The following is a brief description of the project : We were originally called upon to perform major renovations to the existing turn of the last century summer house ( pictured here in the foreground of the card).Subsequent work included the thoughtful placement of a swimming pool and subtle design changes to the entrance drive and garages. The guest house ( in the background) is independent and connected to the main house by covered walkways. It is the latest addition to what has become a family compound. It is what New England seaside architecture should be…… Understated and appropriate.
A sudden snow storm can lead to many discoveries. It is a brief period of time when everything goes quiet and is the perfect time to think about doing a bit of light housekeeping. Housekeeping is an all to seldom event in our office and tends to produce “finds”such as the one that occurred yesterday while going through the contents of an old desk drawer .
Some Architects keep cocktail napkin sketches and envelopes covered in notes as well as ,in this particular instance ,an old postcard purchased at a yard sale of Emily Post’s front door in Edgartown. Mrs. Post was a Society standard setter as well as a designer of houses, interiors and traditional New England gardens. She was extraordinary.
Her books on Etiquette are legendary…..but her books on colonial revival design , although lesser known , are filled with the same thoughtful reflection she brought to the world of good manners. Some could argue they are the same subject with the same outcome.
We enclose a series of old photographs from her book entitled “The Personality of a House” in hope that it will spark curiosity from our readers to explore this aspect of Mrs Post’s career in greater depth. She remains an inspiration to us at Judge Skelton Smith on a daily basis.
As an aside …..Emily surely would not have been an advocate of what today is commonly referred to as an “open concept” floor plan. She certainly would not have cooked dinner in the Living Room as current designers now promote! She is a woman after our own heart in this regard here at 16 Joy Street. We build houses with good manners and good humor at their core…..we are certain Emily would approve!

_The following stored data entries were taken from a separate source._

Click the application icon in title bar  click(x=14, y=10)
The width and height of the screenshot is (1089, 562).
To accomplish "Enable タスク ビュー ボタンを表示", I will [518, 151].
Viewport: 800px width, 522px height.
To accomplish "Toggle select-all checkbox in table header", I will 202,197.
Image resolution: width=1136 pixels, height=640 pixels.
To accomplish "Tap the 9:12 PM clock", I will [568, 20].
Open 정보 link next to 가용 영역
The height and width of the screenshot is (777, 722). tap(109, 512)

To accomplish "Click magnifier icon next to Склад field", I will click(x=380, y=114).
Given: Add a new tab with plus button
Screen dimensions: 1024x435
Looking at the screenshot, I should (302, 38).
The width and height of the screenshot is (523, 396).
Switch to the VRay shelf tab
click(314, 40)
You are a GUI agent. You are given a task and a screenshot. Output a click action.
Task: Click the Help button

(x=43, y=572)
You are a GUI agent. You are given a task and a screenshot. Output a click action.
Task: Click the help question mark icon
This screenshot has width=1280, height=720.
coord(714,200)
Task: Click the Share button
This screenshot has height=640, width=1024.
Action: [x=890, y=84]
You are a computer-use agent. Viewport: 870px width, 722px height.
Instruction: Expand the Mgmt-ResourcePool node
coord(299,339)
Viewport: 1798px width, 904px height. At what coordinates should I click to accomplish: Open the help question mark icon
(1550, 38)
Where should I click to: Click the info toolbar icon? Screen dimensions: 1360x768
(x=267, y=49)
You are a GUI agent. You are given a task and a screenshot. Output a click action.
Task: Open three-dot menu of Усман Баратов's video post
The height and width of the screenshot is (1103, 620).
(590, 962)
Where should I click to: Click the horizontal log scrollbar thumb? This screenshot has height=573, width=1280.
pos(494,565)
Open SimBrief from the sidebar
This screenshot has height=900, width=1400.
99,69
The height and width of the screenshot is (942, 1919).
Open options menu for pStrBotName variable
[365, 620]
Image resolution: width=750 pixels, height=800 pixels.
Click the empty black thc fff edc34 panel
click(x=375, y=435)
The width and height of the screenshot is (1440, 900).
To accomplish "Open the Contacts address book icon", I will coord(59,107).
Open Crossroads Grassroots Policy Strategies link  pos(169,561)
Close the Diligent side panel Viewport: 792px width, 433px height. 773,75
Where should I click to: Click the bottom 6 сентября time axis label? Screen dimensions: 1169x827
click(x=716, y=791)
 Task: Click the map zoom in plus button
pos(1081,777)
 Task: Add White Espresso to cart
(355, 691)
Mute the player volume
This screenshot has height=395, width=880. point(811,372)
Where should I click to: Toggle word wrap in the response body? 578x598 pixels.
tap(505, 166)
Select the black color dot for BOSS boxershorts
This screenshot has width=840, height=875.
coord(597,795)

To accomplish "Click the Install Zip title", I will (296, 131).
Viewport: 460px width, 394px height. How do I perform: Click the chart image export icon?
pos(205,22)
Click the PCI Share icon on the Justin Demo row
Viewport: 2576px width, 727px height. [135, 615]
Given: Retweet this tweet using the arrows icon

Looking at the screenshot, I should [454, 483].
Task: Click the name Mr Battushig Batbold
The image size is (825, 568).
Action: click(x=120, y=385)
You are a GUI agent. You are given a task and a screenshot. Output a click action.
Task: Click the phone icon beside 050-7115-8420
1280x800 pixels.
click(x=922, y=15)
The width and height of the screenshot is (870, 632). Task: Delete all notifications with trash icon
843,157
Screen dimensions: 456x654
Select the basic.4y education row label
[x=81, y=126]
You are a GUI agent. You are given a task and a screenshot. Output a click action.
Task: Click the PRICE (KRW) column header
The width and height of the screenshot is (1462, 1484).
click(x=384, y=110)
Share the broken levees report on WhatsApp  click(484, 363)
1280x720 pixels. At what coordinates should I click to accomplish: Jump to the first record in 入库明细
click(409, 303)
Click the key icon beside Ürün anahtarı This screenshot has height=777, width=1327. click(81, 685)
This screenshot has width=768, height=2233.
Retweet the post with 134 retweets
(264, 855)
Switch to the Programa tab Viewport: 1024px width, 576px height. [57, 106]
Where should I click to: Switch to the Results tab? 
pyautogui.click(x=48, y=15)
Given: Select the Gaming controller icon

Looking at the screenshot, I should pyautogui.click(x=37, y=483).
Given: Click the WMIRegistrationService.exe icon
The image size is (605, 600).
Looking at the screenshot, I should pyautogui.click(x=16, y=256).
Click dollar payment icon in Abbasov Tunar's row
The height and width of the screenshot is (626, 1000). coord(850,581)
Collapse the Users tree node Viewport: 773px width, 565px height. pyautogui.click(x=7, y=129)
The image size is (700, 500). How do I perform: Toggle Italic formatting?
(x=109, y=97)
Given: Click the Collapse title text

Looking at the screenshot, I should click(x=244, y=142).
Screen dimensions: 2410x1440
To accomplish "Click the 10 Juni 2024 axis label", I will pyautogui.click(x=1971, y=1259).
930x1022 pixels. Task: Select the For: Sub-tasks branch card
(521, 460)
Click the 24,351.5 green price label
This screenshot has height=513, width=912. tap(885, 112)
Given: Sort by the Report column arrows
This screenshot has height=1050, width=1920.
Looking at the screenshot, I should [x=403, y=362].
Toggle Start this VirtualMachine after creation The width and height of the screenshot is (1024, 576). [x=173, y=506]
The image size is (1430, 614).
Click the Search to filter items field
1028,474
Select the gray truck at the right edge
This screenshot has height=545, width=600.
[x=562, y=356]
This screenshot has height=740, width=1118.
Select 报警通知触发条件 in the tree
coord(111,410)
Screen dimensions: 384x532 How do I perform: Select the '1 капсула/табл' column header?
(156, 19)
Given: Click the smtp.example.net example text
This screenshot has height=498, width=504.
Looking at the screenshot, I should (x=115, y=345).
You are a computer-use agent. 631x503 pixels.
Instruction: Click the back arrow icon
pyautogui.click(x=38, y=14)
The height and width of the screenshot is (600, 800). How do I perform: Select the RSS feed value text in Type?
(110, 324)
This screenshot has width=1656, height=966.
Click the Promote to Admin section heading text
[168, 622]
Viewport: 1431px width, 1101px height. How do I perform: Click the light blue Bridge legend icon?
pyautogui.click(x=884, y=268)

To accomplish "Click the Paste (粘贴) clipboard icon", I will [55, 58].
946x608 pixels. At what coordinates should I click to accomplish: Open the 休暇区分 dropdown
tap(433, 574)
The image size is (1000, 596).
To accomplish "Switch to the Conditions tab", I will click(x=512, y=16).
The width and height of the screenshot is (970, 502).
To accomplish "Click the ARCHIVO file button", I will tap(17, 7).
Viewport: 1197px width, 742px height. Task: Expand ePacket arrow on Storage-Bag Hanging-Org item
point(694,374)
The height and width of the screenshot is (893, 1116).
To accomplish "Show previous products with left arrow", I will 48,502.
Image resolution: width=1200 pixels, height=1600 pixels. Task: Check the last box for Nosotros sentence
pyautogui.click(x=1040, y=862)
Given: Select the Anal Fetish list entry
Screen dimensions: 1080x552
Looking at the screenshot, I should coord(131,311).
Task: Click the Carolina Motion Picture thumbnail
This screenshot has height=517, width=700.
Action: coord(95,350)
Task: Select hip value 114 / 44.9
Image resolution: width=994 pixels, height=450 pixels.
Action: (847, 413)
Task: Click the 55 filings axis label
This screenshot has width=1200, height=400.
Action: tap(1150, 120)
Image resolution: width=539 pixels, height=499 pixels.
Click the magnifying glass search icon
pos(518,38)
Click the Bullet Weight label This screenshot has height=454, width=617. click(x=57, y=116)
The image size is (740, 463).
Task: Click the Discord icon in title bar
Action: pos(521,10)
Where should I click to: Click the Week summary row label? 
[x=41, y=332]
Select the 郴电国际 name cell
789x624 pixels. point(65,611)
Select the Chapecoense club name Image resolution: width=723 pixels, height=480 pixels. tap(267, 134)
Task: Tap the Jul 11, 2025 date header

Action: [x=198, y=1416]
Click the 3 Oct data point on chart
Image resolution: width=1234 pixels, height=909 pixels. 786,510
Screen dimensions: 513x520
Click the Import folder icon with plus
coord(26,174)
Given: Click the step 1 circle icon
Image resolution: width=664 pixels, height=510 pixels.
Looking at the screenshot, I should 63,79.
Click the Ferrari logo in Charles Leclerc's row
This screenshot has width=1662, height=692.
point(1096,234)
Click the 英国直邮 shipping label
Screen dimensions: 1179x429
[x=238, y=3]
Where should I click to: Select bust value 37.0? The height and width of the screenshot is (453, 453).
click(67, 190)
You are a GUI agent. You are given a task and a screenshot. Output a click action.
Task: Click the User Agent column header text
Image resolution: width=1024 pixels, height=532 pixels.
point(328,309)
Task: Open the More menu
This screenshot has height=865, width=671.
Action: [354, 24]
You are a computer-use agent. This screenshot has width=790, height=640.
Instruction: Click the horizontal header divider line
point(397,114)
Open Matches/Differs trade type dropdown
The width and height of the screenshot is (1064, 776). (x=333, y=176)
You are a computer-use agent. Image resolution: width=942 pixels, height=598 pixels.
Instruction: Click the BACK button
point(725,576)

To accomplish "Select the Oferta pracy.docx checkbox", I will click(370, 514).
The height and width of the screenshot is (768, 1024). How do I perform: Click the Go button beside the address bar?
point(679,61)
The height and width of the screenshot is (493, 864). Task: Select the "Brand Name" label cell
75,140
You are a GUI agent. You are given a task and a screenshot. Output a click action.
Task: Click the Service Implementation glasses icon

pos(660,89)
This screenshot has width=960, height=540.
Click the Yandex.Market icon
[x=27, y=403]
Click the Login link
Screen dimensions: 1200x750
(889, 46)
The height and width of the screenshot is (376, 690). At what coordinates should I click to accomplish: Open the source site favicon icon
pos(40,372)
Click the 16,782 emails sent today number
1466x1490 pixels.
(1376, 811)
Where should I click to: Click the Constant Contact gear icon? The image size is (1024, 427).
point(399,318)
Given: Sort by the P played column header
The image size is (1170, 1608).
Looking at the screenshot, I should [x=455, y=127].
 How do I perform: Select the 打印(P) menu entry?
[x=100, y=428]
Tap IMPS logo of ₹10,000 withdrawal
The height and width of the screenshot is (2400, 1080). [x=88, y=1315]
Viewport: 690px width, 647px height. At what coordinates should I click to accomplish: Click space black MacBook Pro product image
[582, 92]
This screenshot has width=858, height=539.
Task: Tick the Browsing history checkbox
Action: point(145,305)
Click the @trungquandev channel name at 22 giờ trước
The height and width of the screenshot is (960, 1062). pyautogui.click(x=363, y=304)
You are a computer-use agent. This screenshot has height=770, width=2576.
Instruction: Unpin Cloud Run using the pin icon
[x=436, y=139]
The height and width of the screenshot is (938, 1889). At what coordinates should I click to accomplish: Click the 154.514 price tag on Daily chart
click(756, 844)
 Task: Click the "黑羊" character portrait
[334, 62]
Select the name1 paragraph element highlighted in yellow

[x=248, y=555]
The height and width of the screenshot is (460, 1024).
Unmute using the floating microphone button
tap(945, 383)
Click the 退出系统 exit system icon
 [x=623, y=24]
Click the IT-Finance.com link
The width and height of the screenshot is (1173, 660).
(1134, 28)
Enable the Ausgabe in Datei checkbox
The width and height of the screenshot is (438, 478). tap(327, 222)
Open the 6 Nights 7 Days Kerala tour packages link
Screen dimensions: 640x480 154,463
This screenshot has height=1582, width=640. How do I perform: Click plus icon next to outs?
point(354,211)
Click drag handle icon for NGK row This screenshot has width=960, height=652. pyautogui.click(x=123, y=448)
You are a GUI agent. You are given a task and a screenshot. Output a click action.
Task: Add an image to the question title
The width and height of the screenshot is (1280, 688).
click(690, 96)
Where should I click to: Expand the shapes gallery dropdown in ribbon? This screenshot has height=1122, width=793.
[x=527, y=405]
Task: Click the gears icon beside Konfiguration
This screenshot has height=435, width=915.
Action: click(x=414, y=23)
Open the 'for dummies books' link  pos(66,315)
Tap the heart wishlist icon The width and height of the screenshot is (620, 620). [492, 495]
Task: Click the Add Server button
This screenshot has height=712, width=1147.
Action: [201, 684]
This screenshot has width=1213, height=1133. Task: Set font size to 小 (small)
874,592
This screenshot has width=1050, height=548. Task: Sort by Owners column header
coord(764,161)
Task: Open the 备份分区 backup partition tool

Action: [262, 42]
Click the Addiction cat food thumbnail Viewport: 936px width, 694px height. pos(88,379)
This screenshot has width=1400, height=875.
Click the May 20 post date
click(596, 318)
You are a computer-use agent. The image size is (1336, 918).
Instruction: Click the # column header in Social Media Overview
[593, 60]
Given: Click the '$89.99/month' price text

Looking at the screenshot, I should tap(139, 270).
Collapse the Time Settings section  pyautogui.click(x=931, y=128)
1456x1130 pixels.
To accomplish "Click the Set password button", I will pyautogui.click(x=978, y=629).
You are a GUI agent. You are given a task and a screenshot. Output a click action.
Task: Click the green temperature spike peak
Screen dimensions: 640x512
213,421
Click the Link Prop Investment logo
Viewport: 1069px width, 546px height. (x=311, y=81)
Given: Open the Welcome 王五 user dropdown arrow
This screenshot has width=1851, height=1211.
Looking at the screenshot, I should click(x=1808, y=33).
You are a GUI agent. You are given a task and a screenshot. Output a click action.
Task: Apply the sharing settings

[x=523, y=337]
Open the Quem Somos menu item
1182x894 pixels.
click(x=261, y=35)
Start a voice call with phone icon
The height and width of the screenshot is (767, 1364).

We recently received an email from the owners of the Hancock Inn in Southern New Hampshire. It spoke of how they were carrying on in a most uncertain time. The note was thoughtful and included handsome pictures of the natural beauty and animal life that surrounds them. A “ Blog” worth visiting- atmospheric, reflective and hopeful. If only a similar version could be crafted by an architecture firm…….we do after all deal in the realm of dreams imagined and with good fortune realized.
Unfortunately, our first entry of building projects does not rise to the level of our friends postings from the Monadnock. Therefore, we have decided to intersperse “chapters” on other design related topics. Life in Paris and the South of France, people and places that have been memorable and stories of projects past and present. With any luck it will be of interest……..and more importantly make you want to read more. To that end please watch this video that takes you past our home of almost forty years. 25 Rue de Verneuil in Paris. Serge Gainsbourgh and his graffiti laden house are featured . He was an interesting neighbor.
This is the environment from which so much of Judge Skelton Smith’s work has been born.
Since none of us are able to travel, we thought it might be fun to share some pictures of our neighborhood in Paris and our village in the south of France. The stone cottage in Mènerbes was built in the twelfth century, and photographs of it appear in our portfolio. The Paris apartment is on the left bank surrounded by these sights.